Mağazalar iş fikirlerinin, icatların, emeğin, ürünlerin, gelip dayandığı son noktadır. Mağazalar ürünlerin alıcılarla flörtleştiği yerlerdir.

Bu kadar önemli noktada satışı gerçekleştirecek ve topladığı parayla yüzbinlerin geçinmesini sağlayacak mağaza personeli nasıl olmalı dersiniz?

Eskiden perakende noktalarında müşteriye ürün tanıtan, satış yapan kişilere tezgâhtar denirdi, şimdilerde satış danışmanı, müşteri temsilcisi deniyor. Ben “Müşteri Danışmanı” denmesini tercih ediyorum.

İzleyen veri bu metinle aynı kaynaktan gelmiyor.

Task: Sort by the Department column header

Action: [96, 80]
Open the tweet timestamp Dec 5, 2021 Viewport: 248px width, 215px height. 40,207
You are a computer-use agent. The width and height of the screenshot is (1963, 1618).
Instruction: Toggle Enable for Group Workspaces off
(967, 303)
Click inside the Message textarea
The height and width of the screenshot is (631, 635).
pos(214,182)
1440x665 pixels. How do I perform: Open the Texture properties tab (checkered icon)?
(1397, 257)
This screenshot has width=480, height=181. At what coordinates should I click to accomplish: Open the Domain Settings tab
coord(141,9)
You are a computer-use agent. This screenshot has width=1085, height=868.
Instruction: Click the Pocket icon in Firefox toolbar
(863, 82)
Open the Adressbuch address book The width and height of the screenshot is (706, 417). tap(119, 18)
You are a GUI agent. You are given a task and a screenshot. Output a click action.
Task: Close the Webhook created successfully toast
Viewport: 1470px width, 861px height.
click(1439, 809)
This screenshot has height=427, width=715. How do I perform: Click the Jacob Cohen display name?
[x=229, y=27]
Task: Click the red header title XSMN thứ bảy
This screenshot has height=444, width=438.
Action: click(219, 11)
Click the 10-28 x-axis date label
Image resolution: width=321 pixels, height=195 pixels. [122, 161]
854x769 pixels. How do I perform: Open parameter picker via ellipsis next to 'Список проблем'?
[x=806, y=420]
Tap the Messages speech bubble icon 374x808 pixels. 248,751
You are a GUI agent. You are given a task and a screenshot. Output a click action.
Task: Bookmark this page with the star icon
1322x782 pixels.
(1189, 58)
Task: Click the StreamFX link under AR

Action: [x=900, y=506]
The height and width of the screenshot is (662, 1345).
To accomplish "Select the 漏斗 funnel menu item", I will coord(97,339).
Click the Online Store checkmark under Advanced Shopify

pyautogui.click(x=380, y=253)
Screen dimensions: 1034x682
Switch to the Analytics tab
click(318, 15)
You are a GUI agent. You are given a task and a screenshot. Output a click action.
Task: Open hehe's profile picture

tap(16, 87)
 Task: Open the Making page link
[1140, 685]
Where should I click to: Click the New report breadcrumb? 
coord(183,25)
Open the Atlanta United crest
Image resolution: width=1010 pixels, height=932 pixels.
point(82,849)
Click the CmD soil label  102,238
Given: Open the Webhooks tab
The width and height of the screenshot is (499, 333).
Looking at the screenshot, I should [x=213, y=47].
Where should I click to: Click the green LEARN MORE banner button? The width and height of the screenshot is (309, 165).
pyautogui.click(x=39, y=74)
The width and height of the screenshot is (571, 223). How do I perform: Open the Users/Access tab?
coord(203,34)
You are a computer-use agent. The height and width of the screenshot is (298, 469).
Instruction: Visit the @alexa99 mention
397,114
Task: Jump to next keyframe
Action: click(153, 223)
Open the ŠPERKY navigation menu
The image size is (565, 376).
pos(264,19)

Müşteri Danışmanları, müşterilerin mağaza içerisinde gezerken, alışveriş yaparken danıştığı kimselerdir. İster hipermarkette, ister hazır giyim mağazasında, ister eczanede çalışıyor olsun müşteri danışmanlarının görevi müşterinin alışveriş yapmasına yardımcı olmaktır. Temel olarak müşterinin sorularına cevap verirler, ürünleri sergilerler, bilgi verirler, hizmet ederler. Onlardan müşteriyi satın almaya ikna etmeleri ve tekrar gelmeleri için olumlu etki bırakmaları beklenir.

Tüketicilerin müşteri danışmanlarından beklediği en temel şey güleryüz, ilgi ve bilgidir.  Çıkın bakın, birçok mağazada sizden güleryüzü, ilgiyi ve bilgiyi esirgeyen o kadar çok mağaza personeli var ki?

Temel neden yaptıkları işin önemini ve kendilerine kazandıracaklarını bilmemelerinden kaynaklanıyor. Halbuki hangi iş kolunda olursa olsun en değerli elemanlar iyi satış yapabilenlerdir.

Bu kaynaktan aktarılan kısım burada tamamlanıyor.